*СУТЬ ЗАДАНИЯ*: Перепечатайте без изменений часть текста о Стране Развлечений, начиная со слов «За это географическое» и заканчивая словами «близ Флоренции памятник.».

За это географическое открытие Пиноккио, первому герою сказки, вступившему на берег Страны Детей (она называлась «Страна Развлечений»), сооружен близ Флоренции памятник.
Уговаривая Пиноккио отправиться в Страну Развлечений, его друг Фитиль рассказывал этому доверчивому деревянному человечку:
— Там нет ни школ, ни учителей, ни книг. Там не надо учиться. В четверг там выходной день, неделя же состоит из шести четвергов и одного воскресенья. Представь себе, осенние каникулы начинаются там первого января и кончаются тридцать первого декабря... Так должно быть во всех цивилизованных странах.
Пиноккио убедился, что Фитиль не обманул его.
Население этой удивительной страны, свидетельствует Коллоди, состояло исключительно из детей. На улицах царило такое веселье, такой шум и гам, что можно было сойти с ума. Всюду бродили стаи бездельников. Они играли в орехи, в камушки, в мяч, ездили на велосипедах, гарцевали на деревянных лошадках, бегали переодетые в клоунов, глотали горящую паклю, гоняли обручи, разгуливали, как генералы, с бумажными шлемами и картонными мечами, смеялись, кричали, хлопали в ладоши, свистели и кудахтали. А на стенах домов можно было прочитать написанные углем лозунги: «Да здравствуют игружки», «Мы ни хатим ф школу!», «Далой орихметику!»
— Ах, какая прекрасная житуха! — говорил Пиноккио, когда встречал Фитиля.
Но прошло некоторое время, и нечто странное случилось с Пиноккио. На теле его выросла серая шерстка, уши удлинились, он стал ходить на четвереньках, и вместо слов из его горла вырывался пронзительный рев.
А еще через известный срок ко всем развлечениям, которыми так богата эта страна, прибавилось еще одно, и яркая цирковая афиша известила мальчиков:
Сегодня будет впервые представлен публике
прославленный ОСЛИК ПИНОККИО,
называемый «Звезда танца».

*ИМЕЮЩИЕСЯ ДАННЫЕ*:
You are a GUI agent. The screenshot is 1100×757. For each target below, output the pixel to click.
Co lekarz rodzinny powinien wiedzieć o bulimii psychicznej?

*РЕЗУЛЬТАТ НИЖЕ*:
За это географическое открытие Пиноккио, первому герою сказки, вступившему на берег Страны Детей (она называлась «Страна Развлечений»), сооружен близ Флоренции памятник.